Steve Karmesin wrote:
As others have said, what apply has to do in this case is loop over
the 900,000 cases and do a 'sum' over three elements each time. In
this case the overhead of calling an S+ function totally swamps the
numeric operations.
A little more investigation (together with office mate Tony Plate)
provides some insight.
Using mem.tally.reset() and mem.tally.report() shows that for this case
it is allocating a whopping 1280 bytes for each call to 'sum'.
Just touching that much memory is going to be slow. So why would it do
that? Looking at the definition of the apply function shows that it is
allocating a general list for the result, not a vector-based array or
matrix.
Why? It has a shortcut that lets it use efficient matrices if the input
is a 2D matrix, but this one is 3D, so it uses the general code, which
is much, much slower and uses a lot more memory.
If you collapse the first two dimensions of the array the times are
stable at <80usec per call to sum and it allocates 8 bytes per call,
which is just the amount of space needed.

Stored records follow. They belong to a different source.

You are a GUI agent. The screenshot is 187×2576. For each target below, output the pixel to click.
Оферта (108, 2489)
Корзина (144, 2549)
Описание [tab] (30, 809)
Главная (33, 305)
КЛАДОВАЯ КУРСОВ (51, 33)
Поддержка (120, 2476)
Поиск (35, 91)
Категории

Still, the R code seems to always build a list, and it is about 15usec
per call. Somehow the underlying function call and perhaps list storage
mechanisms are more efficient there.
For comparison, using rowSums has a the same 8 bytes per call required
to store the result and about 0.1 usec per call, since the whole
evaluation is then in C and the S-plus function 'sum' is never actually
called.
-Steve Karmesin
|